[TEXT BLOCK Boundary: Start]

I have a guest post to share with you today! My friend Steph over at Visible and Real opened up her blog to guest posts recently, and I jumped in with one that you can read here, if you like. Of course, it’s only fair that I now get to post one of hers. I’ve known Steph for several years and have always admired her curiosity and enthusiasm in regards to, well, just about everything. Her joy is infectious. She asked me what I was looking for in a guest post, and I suggested she tell me about a book/movie/music that has influenced her. Given that we first got to know each other through discussing Stephen King’s The Dark Tower, it didn’t surprise me that she chose to write something about it and the stories we’re all entrusted to tell. I hope you find what she has to say thoughtful and interesting, too.

I think telling stories is like pushing something. Pushing against uncreation itself, maybe.
Stephen King, Song of Susannah

As M. Fenn will you tell you, I’ve been courting this one character for the past few years. I work ferociously on the project, then back off. I write write write, and then stop. Months go by and I don’t talk or write about the character or her world.

Novel in progress

Novel in progress

Yet, this character keeps nagging at me. I often feel guilty for not doing more writing, even as the to-do lists I have grow. She pops up as I listen to songs on random on my commute, and I think about her story. She keeps showing up when I have no pen and paper, just my mind and some time for silence.

Inevitably, when I start to think about storytelling and my characters, I think about Stephen King’s The Dark Tower series. King started publishing the first Dark Tower short stories (which later became The Gunslinger) in 1978. He completed the series in 2004. (A new novel was added as book 4.5 in 2012.) While this wasn’t the only thing he worked on, it’s amazing to me to have characters stay with you for so long and want to be acknowledged.

I sometimes wonder if that’s what’s going to happen for me – that this character will not leave me alone until I do something about it. (M. Fenn keeps telling me the only way to get rid of the character is to kill her. Not sure I’m willing to do that.)

By the way, if you’ve never read The Dark Tower series, I highly recommend it. I realize that most people think that King’s work is all horror and gore, but it’s not so! I recommend this series so highly because it has something for everyone – adventure, quest, love, a touch of horror, and really good storytelling. (I’d tell you to go read and I’ll wait for you, but it is a little bit of a commitment, but worth it. But, this to say:

Potential spoilers ahead!

If you haven’t read it and plan on it, book mark this and come back. I won’t be mad. Promise.)

[TEXT BLOCK Boundary: End]
[GIVEN MATERIAL Boundary: Start]

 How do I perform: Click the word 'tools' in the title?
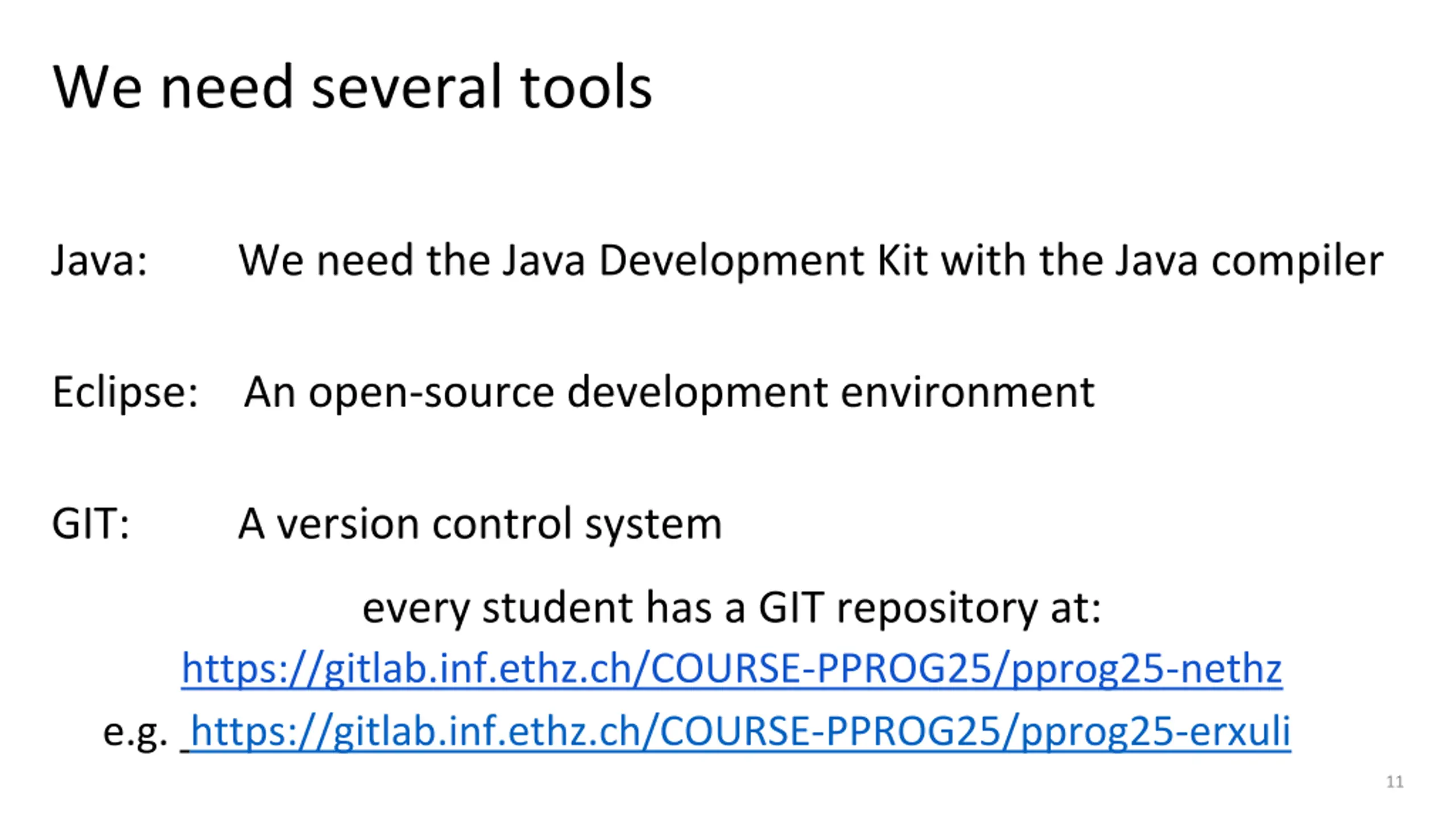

[GIVEN MATERIAL Boundary: End]

TASKS FOR THIS EXERCISE —
(A) Copy everything in the Dark Tower guest post from "I sometimes wonder" down to "be mad. Promise.)".
(B) Carry on the guest post about The Dark Tower, picking up after its final sentence.
The data is separate from the guest post about The Dark Tower.

ANSWER SECTION —
(A)
I sometimes wonder if that’s what’s going to happen for me – that this character will not leave me alone until I do something about it. (M. Fenn keeps telling me the only way to get rid of the character is to kill her. Not sure I’m willing to do that.)

By the way, if you’ve never read The Dark Tower series, I highly recommend it. I realize that most people think that King’s work is all horror and gore, but it’s not so! I recommend this series so highly because it has something for everyone – adventure, quest, love, a touch of horror, and really good storytelling. (I’d tell you to go read and I’ll wait for you, but it is a little bit of a commitment, but worth it. But, this to say:

Potential spoilers ahead!

If you haven’t read it and plan on it, book mark this and come back. I won’t be mad. Promise.)

(B)
In books six and seven of the series, King becomes a character in the story, clearly marking his role in its creation. There is a responsibility that he has for his characters which he shirks, for many years. It comes to a bad end.

And while I don’t think that this story is about saving the world, I also wonder about my responsibility to my characters… and what happens when I don’t take the stories I’ve been trusted with seriously. There’s a lot of responsibility in that, and sometimes, I don’t know if I have it in me. I don’t know if I can do it justice, or if I want to be trusted with that responsibility. I firmly believe in the power of storytelling, and I wonder – daily – what it means when I strip that away, when I don’t listen to and tell the stories I’ve been entrusted with. What happens to the characters, but what also happens to me? When I don’t listen to the push to create – when instead, I allow the push for uncreation to win – what happens? Do I really want to know?

Sometimes I think that I think too much about this stuff. That I just need to let it go. But other times, I think about the seriousness of storytelling, how our lives are shaped and influenced by the stories and what it means to the world. King backs me up on this… that it’s not overthinking it at all.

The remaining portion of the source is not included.